**ASSIGNMENT A:** Please repeat a stretch of the blog post below word for word, beginning at "This week –" and stopping after "and fighting strong.".
**ASSIGNMENT B:** In the blog post below, whom does the writer quote on confusing excellence with perfection?
== PASSAGE TO READ
Truth for your day

Saturday, August 11th, 2018

This week – I was acutely reminded of the pain of the first days and weeks following Jason’s disclosure of his secret past.  The gut-wrenching – deer in headlights – I think I’m going to vomit sort of pain that brings us all to our knees.

The good news is (because I’m always looking for the brighter side) is Jason is living with integrity and living a godly life with purpose.  He is all in.  I as well am all in and living a life trying to pursue God and His path for me and not my own (the struggle is real!).  Yes – the good news is Jason and I are together and intact and fighting strong.

While I know sharing particulars here isn’t wise – the last few days have brought back some of the priceless and ever-so-important realities that I had to mine for in the weeks and months following Jason’s confessions.

So if you are new on this journey or a seasoned veteran like myself – I think you will appreciate hearing what keeps bubbling up in my head as we wade through the waters –

There isn’t a one of us that can fully prevent bad things from happening.  As much as I’d like to believe I can be perfect – this week has reminded me once again that it’s impossible.  God is the only one in this life that is perfect.  We are not.  I heard this quote yesterday and appreciated it – “I am careful not to confuse excellence with perfection.  Excellence I can reach for, perfection is God’s business.”  -Michael J Fox

Boy, did I struggle early on in our journey with questions such as – how could I have prevented this?  How could I have prevented myself from marrying a sex addict?  How could I have somehow been a better wife, a better lover so that this wasn’t my story?
====
== DATA SECTION
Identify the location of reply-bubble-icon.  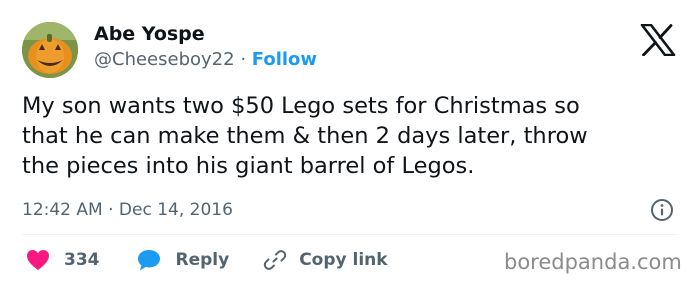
====
== DATA SECTION
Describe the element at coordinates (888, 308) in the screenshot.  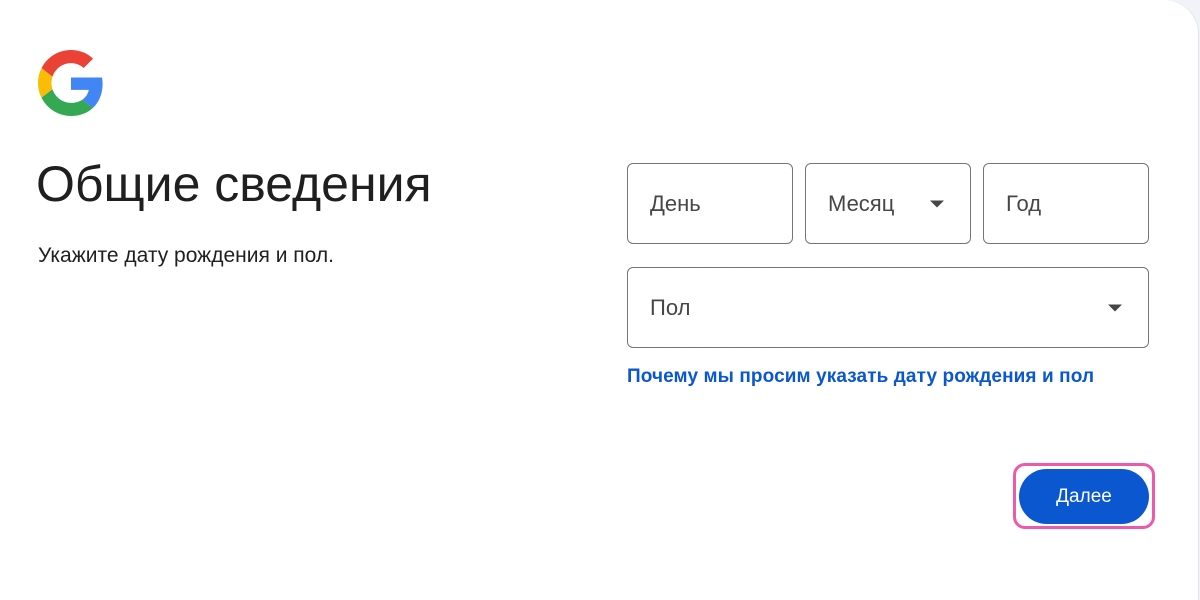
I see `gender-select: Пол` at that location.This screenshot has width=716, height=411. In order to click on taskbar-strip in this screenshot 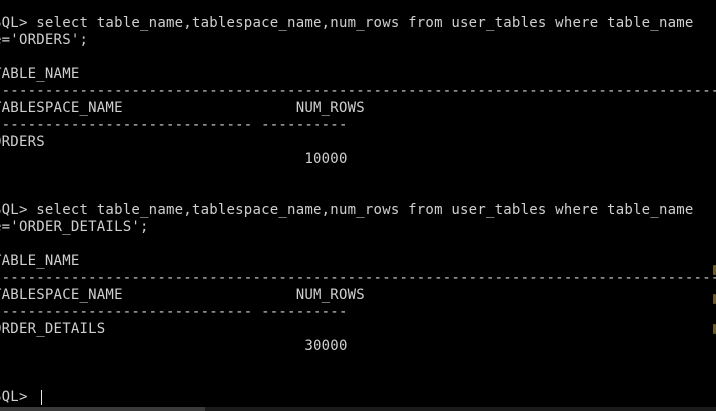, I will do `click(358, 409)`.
====
== DATA SECTION
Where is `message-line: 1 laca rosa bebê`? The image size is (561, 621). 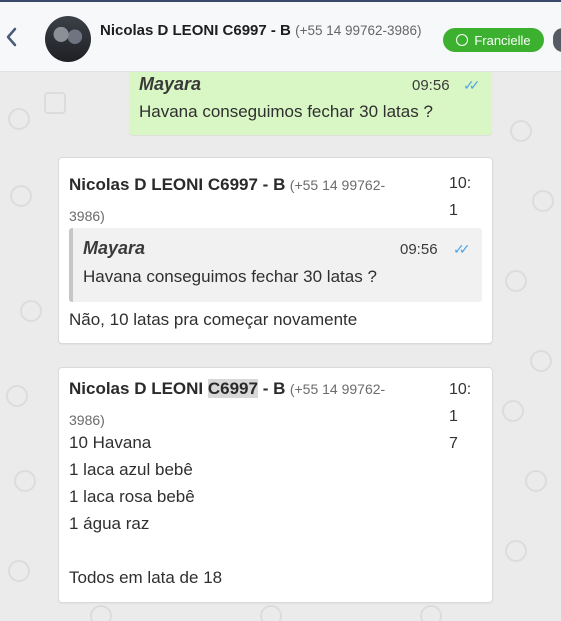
====
**ANSWER SPACE A:**
This week – I was acutely reminded of the pain of the first days and weeks following Jason’s disclosure of his secret past.  The gut-wrenching – deer in headlights – I think I’m going to vomit sort of pain that brings us all to our knees.

The good news is (because I’m always looking for the brighter side) is Jason is living with integrity and living a godly life with purpose.  He is all in.  I as well am all in and living a life trying to pursue God and His path for me and not my own (the struggle is real!).  Yes – the good news is Jason and I are together and intact and fighting strong.

**ANSWER SPACE B:** Michael J Fox